A. Executive has certain skills and abilities in the business in which Company engages.

B. Company wishes to employ Executive, and Executive wishes to accept employment with Company, all on the terms and subject to the conditions set forth in this Agreement.

Accordingly, the parties agree as follows:

1. EFFECTIVE DATE AND TERM. Unless sooner terminated as provided in this Agreement, including as a result of Company's early termination of this Agreement as provided in SECTION 4 below, Company shall employ Executive for a term commencing on the Effective Date and expiring on the Fifth anniversary of the Effective Date (the "EXPIRATION DATE"). This Agreement shall in all respects terminate on the Expiration Date, except for those obligations of either party that are expressly stated to continue after such time. The period beginning on the Effective Date and ending on the date Executive's employment under this Agreement actually terminates is referred to as the "TERM."

2. POSITION AND DUTIES.

2.1 GENERAL DUTIES. Executive shall serve Company as its President and Chief Executive Officer, and in such capacity shall be Company's most senior executive officer, as well as Chairman of the Board of Directors.

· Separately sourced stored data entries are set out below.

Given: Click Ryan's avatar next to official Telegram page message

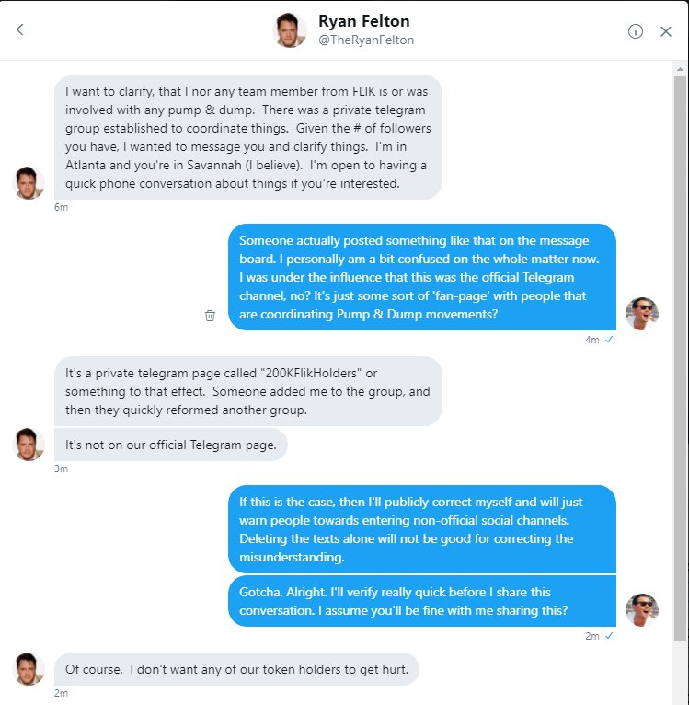Looking at the screenshot, I should pyautogui.click(x=29, y=445).
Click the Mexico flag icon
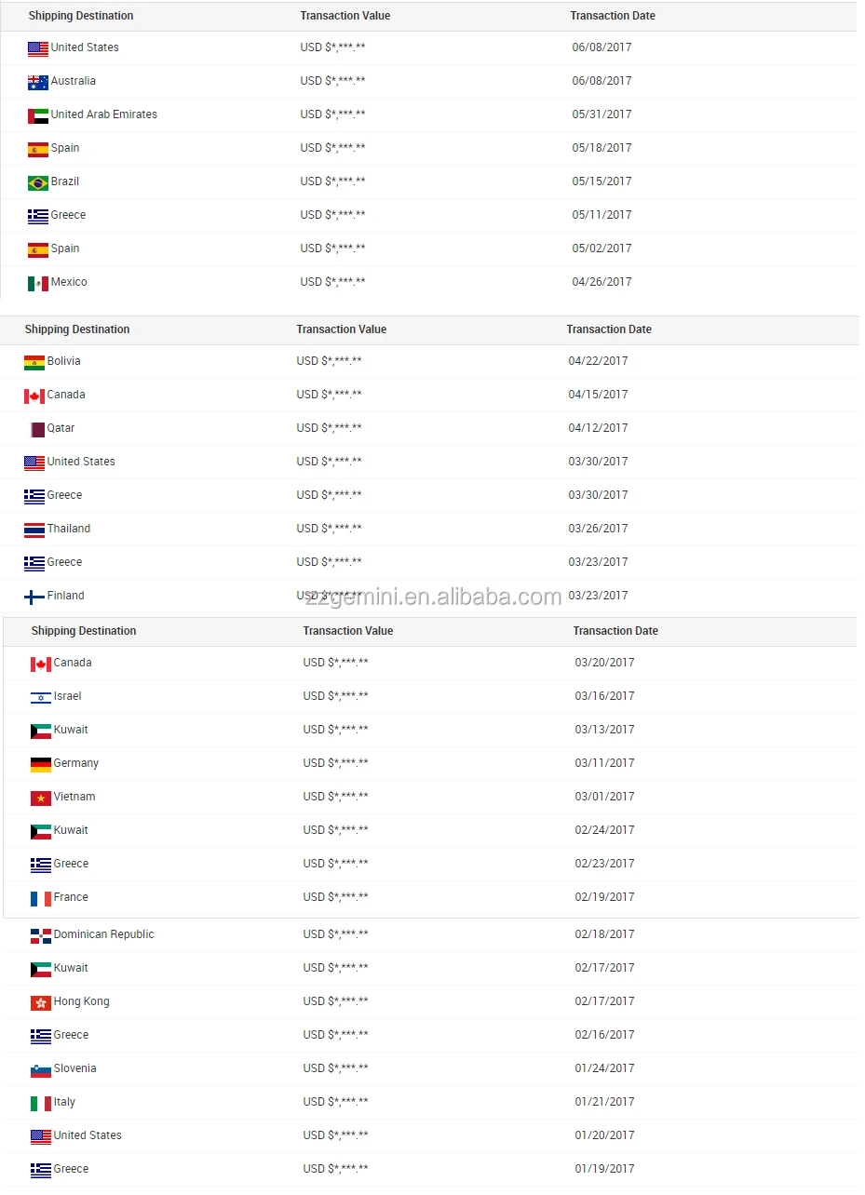The height and width of the screenshot is (1195, 865). pos(38,283)
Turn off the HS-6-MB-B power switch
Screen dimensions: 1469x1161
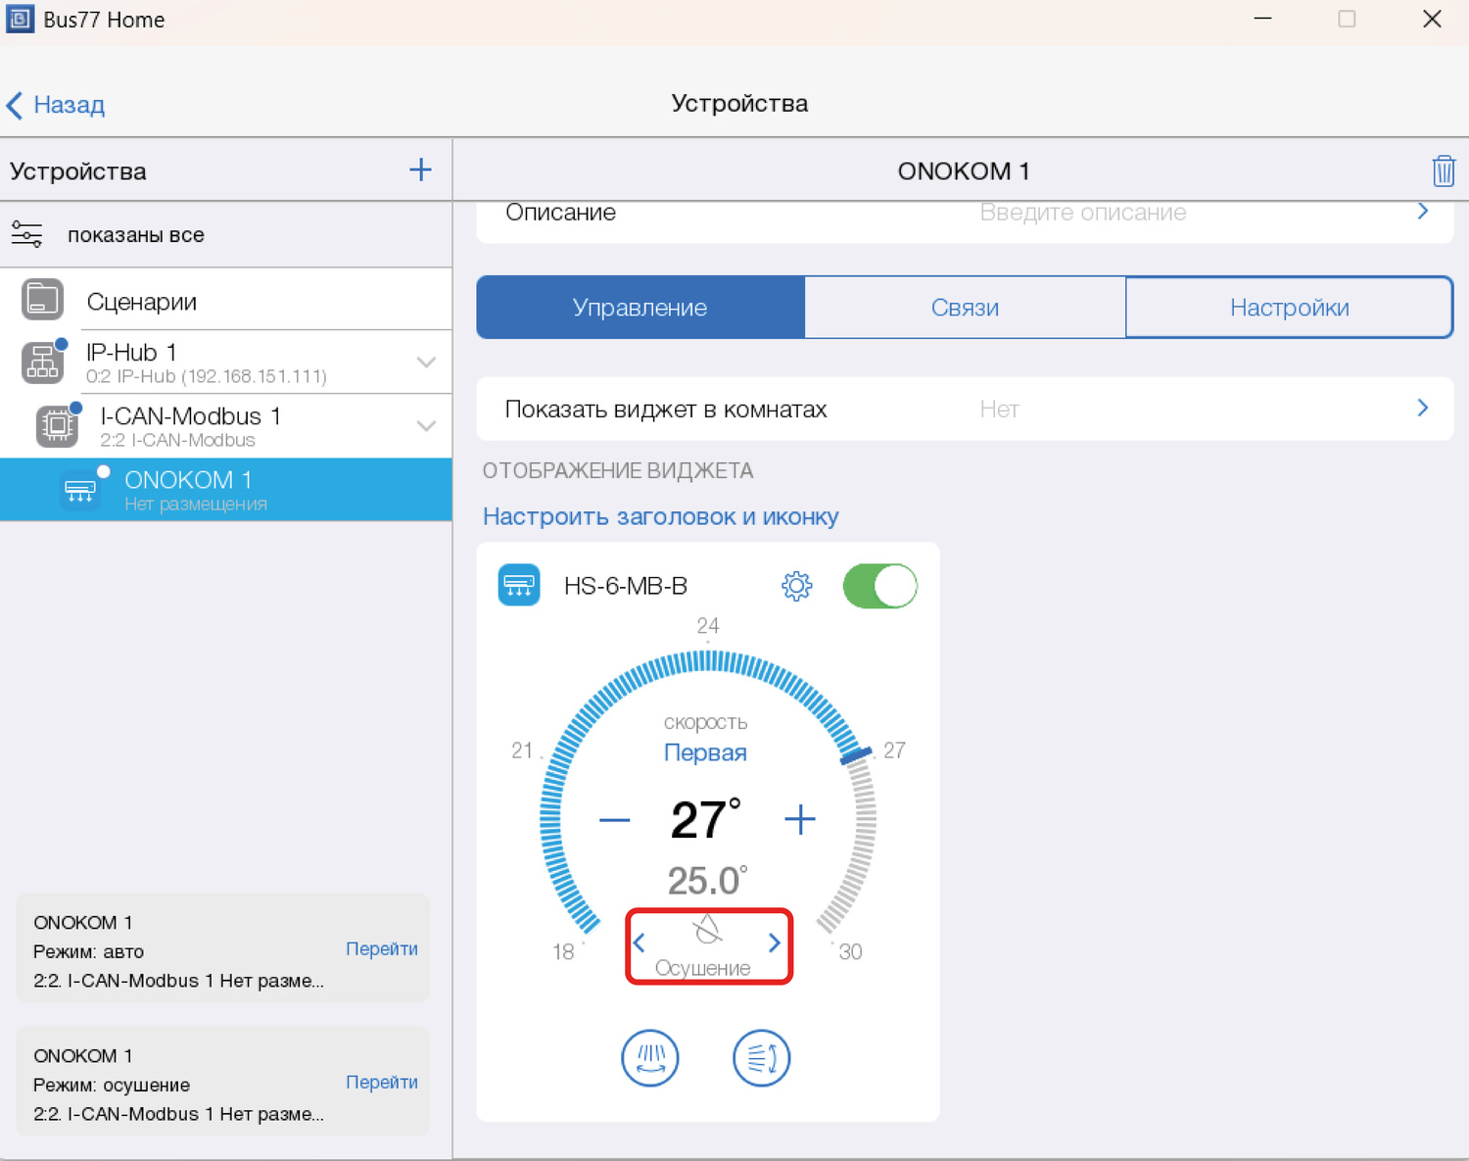click(879, 586)
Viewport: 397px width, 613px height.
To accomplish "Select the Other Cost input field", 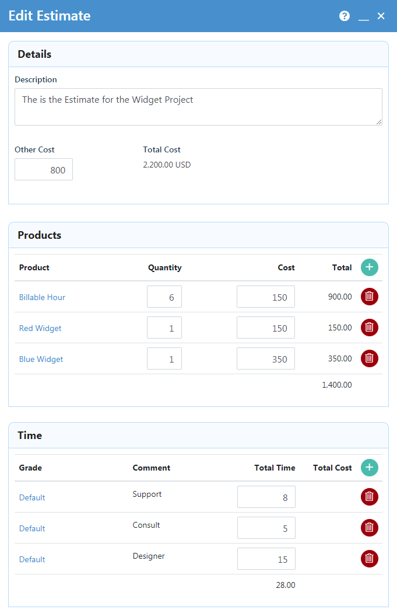I will [44, 169].
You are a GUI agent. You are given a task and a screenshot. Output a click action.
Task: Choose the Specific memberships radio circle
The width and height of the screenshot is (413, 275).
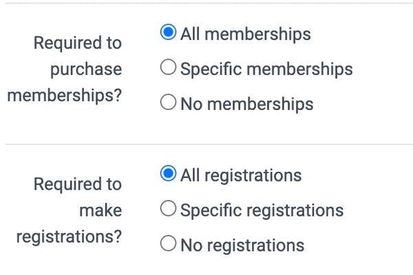click(168, 67)
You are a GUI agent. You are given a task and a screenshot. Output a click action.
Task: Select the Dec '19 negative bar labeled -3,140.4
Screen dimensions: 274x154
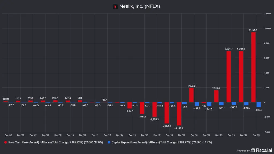(179, 114)
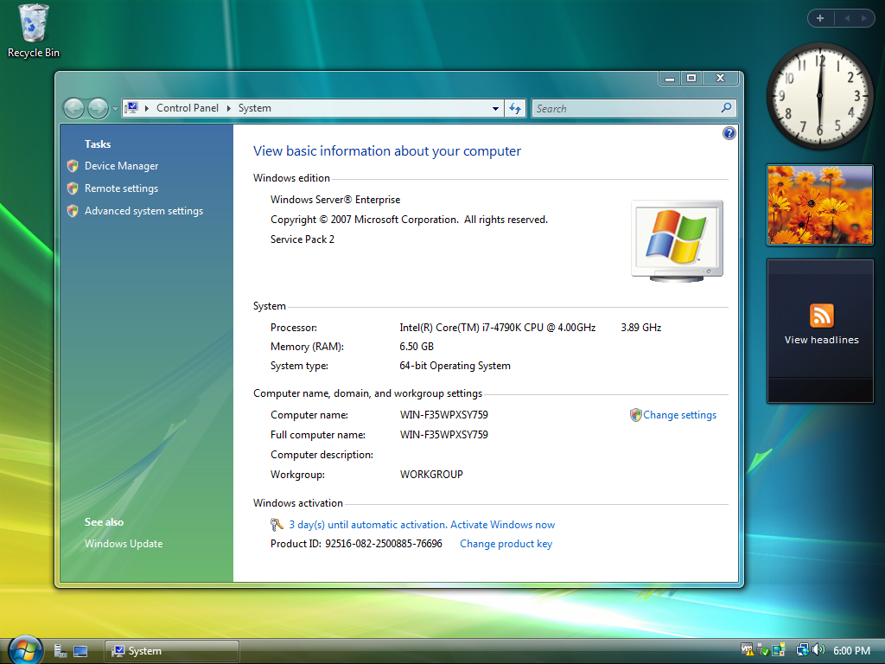Click the refresh icon beside address bar
Image resolution: width=885 pixels, height=664 pixels.
tap(516, 108)
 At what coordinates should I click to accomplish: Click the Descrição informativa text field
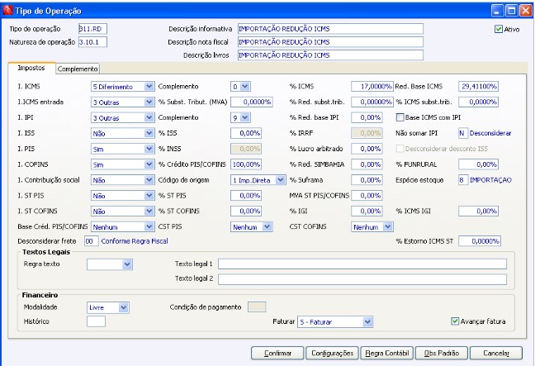click(329, 28)
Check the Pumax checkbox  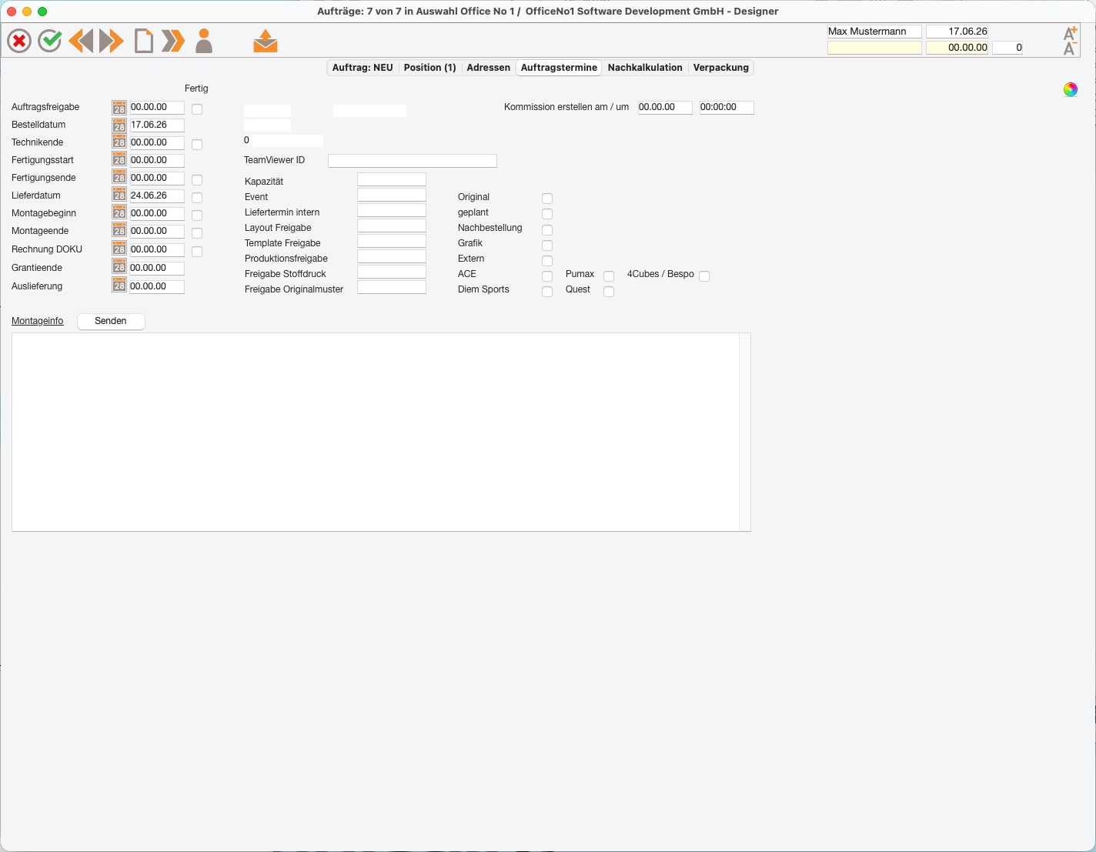click(609, 276)
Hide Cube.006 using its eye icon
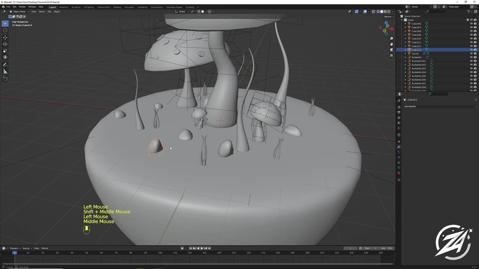 coord(471,24)
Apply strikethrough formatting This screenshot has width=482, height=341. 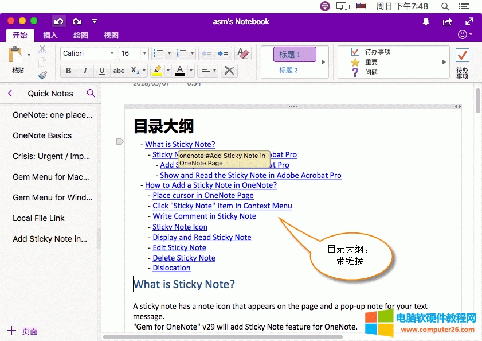pos(119,71)
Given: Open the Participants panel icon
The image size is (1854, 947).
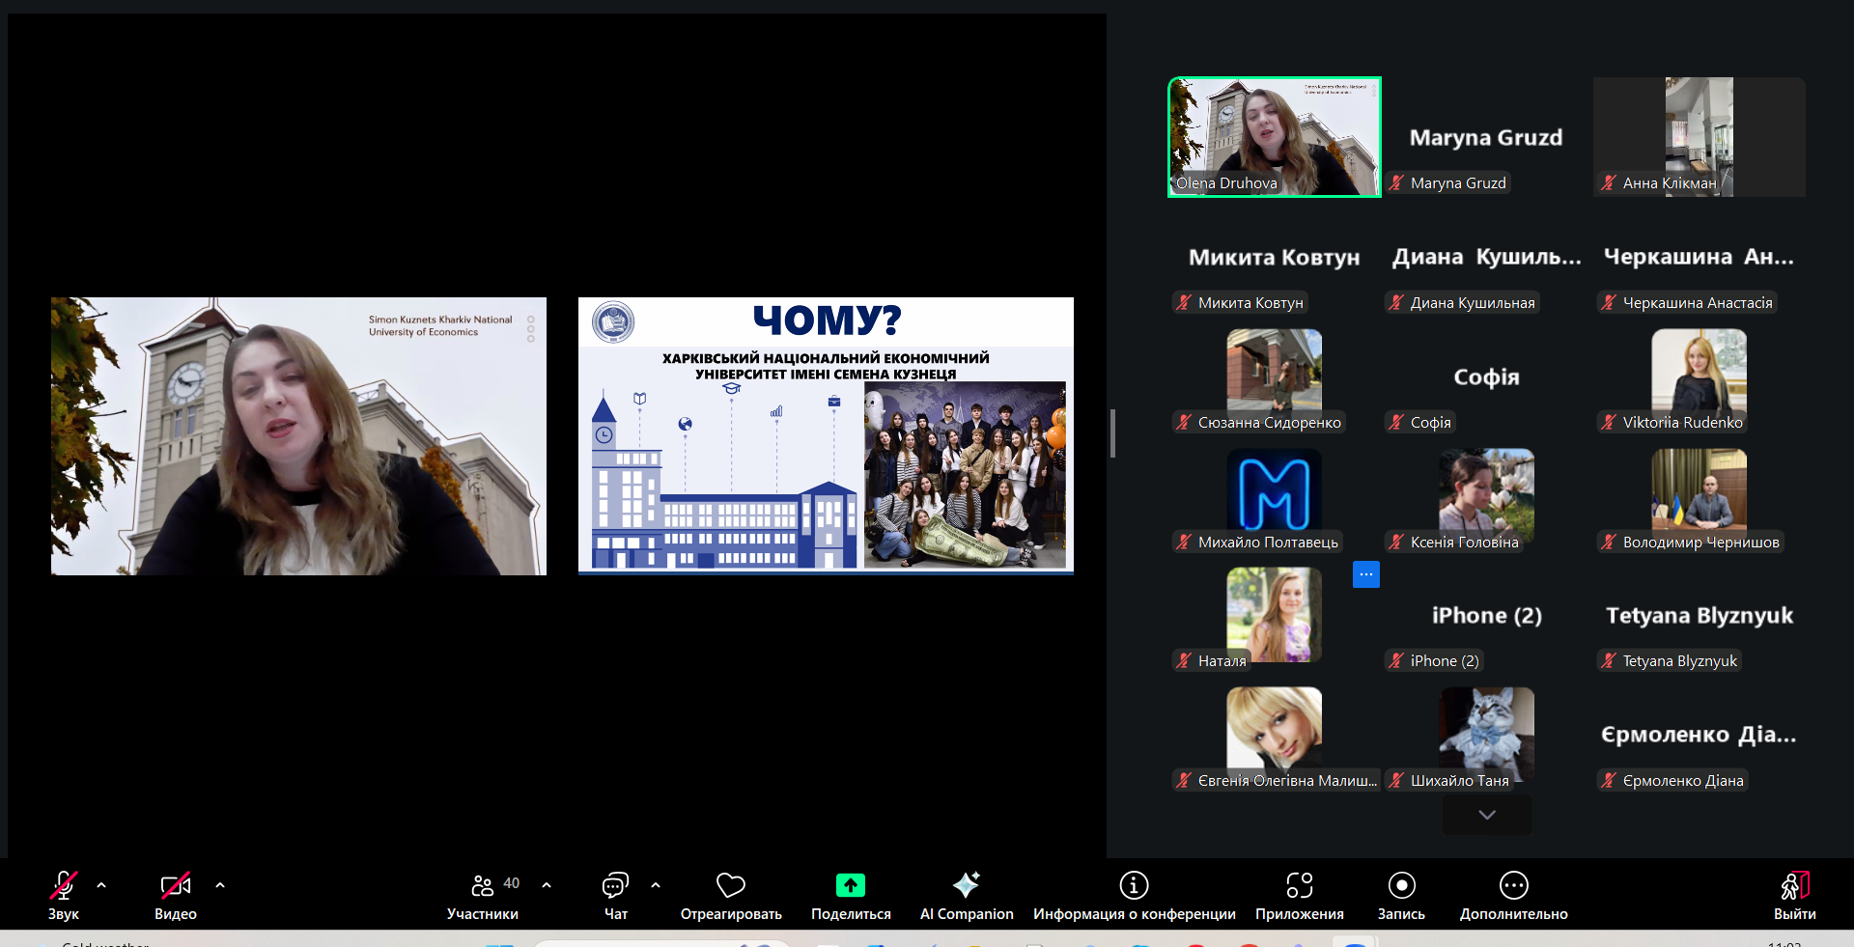Looking at the screenshot, I should coord(483,885).
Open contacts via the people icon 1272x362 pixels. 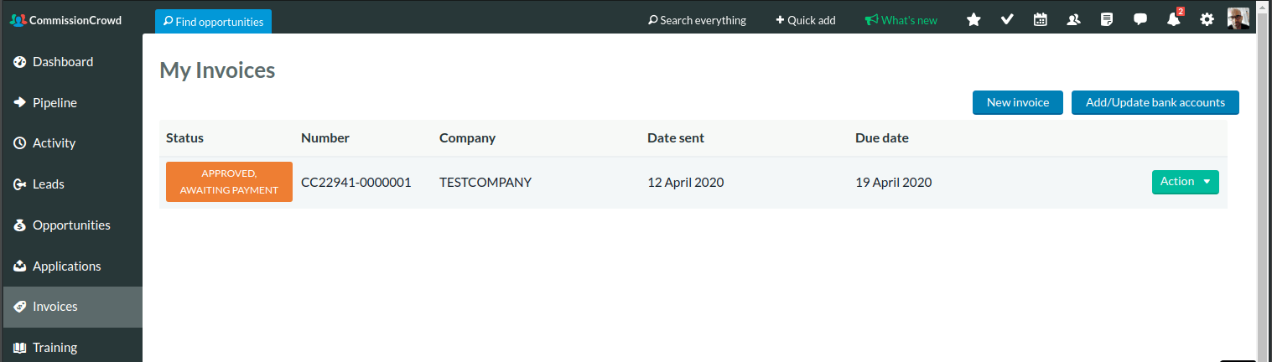pyautogui.click(x=1073, y=20)
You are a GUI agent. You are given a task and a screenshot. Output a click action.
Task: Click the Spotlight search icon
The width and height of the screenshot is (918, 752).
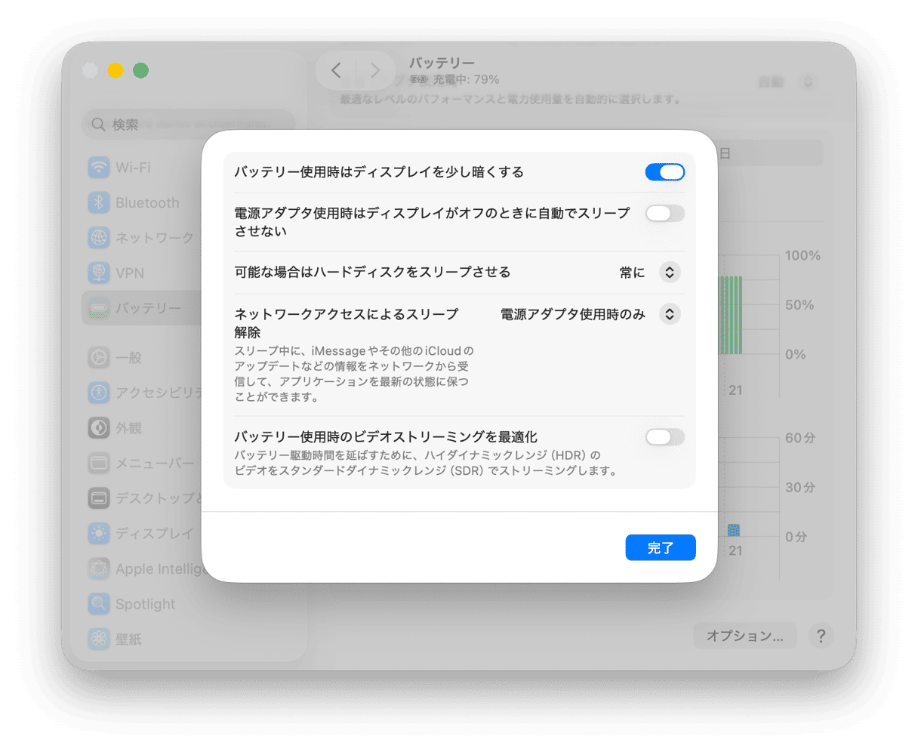(x=99, y=604)
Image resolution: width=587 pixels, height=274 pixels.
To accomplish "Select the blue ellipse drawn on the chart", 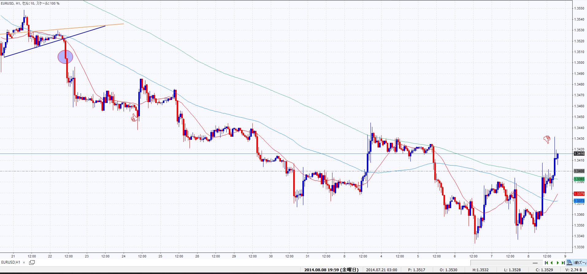I will click(x=65, y=57).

Executive's duties shall be those, which are consistent with such titles. In carrying out his duties, Executive shall use Executive's best efforts, skills, judgment and abilities, and shall at all times promote Company's interests and perform and discharge well and faithfully those duties. Executive shall report directly to Company's Board of Directors. In acting on Company's behalf, Executive shall observe and be governed by all of Company's rules and policies.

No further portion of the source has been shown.